§ Task brief: All of the entries below, duplicated exactly, make up the answer.

Segment Start: Supplied records

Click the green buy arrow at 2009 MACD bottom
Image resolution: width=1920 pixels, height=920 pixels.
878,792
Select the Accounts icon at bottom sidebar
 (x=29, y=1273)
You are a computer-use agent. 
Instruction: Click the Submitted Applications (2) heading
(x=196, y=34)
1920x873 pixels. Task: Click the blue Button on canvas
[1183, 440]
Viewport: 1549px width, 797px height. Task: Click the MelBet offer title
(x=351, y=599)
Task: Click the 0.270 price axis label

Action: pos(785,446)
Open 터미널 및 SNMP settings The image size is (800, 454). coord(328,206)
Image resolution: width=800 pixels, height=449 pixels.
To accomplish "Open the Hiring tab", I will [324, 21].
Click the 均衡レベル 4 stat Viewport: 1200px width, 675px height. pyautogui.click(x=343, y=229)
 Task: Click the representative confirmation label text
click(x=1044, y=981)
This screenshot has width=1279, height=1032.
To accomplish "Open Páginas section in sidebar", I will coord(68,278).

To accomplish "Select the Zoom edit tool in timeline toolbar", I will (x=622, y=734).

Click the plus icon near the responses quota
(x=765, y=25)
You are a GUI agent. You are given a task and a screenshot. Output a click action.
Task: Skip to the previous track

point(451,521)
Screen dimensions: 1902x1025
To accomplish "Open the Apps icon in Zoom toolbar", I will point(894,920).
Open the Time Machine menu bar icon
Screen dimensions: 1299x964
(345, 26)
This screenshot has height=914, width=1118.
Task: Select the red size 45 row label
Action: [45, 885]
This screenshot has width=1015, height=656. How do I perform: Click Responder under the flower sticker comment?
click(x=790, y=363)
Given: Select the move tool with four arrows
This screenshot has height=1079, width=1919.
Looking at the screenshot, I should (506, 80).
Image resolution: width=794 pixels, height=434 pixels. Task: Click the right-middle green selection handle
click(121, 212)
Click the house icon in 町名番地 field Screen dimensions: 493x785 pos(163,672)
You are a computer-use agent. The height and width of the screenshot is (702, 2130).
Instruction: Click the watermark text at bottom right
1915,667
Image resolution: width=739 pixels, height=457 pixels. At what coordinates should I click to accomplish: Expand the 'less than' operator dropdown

Segment End: Supplied records

§ Exercise solution:
Click the green buy arrow at 2009 MACD bottom
Image resolution: width=1920 pixels, height=920 pixels.
878,792
Select the Accounts icon at bottom sidebar
 (x=29, y=1273)
You are a computer-use agent. 
Instruction: Click the Submitted Applications (2) heading
(x=196, y=34)
1920x873 pixels. Task: Click the blue Button on canvas
[1183, 440]
Viewport: 1549px width, 797px height. Task: Click the MelBet offer title
(x=351, y=599)
Task: Click the 0.270 price axis label

Action: pos(785,446)
Open 터미널 및 SNMP settings The image size is (800, 454). coord(328,206)
Image resolution: width=800 pixels, height=449 pixels.
To accomplish "Open the Hiring tab", I will [324, 21].
Click the 均衡レベル 4 stat Viewport: 1200px width, 675px height. pyautogui.click(x=343, y=229)
 Task: Click the representative confirmation label text
click(x=1044, y=981)
This screenshot has width=1279, height=1032.
To accomplish "Open Páginas section in sidebar", I will coord(68,278).

To accomplish "Select the Zoom edit tool in timeline toolbar", I will (x=622, y=734).

Click the plus icon near the responses quota
(x=765, y=25)
You are a GUI agent. You are given a task and a screenshot. Output a click action.
Task: Skip to the previous track

point(451,521)
Screen dimensions: 1902x1025
To accomplish "Open the Apps icon in Zoom toolbar", I will point(894,920).
Open the Time Machine menu bar icon
Screen dimensions: 1299x964
(345, 26)
This screenshot has height=914, width=1118.
Task: Select the red size 45 row label
Action: [45, 885]
This screenshot has width=1015, height=656. How do I perform: Click Responder under the flower sticker comment?
click(x=790, y=363)
Given: Select the move tool with four arrows
This screenshot has height=1079, width=1919.
Looking at the screenshot, I should (506, 80).
Image resolution: width=794 pixels, height=434 pixels. Task: Click the right-middle green selection handle
click(121, 212)
Click the house icon in 町名番地 field Screen dimensions: 493x785 pos(163,672)
You are a computer-use agent. The height and width of the screenshot is (702, 2130).
Instruction: Click the watermark text at bottom right
1915,667
Image resolution: width=739 pixels, height=457 pixels. At what coordinates should I click to accomplish: Expand the 'less than' operator dropdown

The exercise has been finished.